* **PROBLEM TO SOLVE**:
Print, exactly as written, the line containing "Поставщикам (24, 663)" and every line after it, ending with the final line of the data below.

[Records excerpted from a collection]

- - -

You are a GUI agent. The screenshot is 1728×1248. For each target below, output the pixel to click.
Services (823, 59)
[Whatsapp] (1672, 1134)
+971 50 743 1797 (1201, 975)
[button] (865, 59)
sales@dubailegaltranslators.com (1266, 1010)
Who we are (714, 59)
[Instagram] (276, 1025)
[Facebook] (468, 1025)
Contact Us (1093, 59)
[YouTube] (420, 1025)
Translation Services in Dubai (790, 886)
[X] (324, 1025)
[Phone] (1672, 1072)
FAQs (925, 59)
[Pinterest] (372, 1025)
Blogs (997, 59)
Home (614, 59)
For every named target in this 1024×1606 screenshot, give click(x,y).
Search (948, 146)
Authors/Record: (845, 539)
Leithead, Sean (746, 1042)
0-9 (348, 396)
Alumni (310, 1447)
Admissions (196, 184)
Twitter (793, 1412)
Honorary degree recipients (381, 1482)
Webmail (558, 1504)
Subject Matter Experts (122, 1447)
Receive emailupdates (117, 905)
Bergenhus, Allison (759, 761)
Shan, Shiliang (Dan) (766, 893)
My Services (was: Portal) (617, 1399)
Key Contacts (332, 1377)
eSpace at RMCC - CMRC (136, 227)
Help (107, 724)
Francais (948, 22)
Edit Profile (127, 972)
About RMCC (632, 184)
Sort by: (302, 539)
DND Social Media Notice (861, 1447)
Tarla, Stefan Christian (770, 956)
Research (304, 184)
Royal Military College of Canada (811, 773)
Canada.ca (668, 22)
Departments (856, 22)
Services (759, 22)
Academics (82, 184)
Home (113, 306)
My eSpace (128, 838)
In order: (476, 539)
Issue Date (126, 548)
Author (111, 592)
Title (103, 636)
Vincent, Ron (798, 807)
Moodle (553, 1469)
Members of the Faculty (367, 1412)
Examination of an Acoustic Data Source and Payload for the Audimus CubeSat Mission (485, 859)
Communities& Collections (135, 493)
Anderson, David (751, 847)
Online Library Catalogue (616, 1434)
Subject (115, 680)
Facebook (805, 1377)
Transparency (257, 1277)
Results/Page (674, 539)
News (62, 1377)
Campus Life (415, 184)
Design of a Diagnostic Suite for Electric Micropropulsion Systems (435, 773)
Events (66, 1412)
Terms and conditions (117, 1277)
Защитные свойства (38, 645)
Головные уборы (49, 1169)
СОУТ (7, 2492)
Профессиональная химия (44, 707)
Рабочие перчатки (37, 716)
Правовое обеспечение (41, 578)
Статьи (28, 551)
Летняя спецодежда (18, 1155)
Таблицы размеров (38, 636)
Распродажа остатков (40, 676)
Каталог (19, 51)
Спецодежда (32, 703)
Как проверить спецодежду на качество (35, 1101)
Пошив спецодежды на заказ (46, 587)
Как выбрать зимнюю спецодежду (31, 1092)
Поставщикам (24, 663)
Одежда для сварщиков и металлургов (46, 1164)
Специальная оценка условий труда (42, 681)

- - -

* **TASK OUTPUT**:
Поставщикам (24, 663)
Одежда для сварщиков и металлургов (46, 1164)
Специальная оценка условий труда (42, 681)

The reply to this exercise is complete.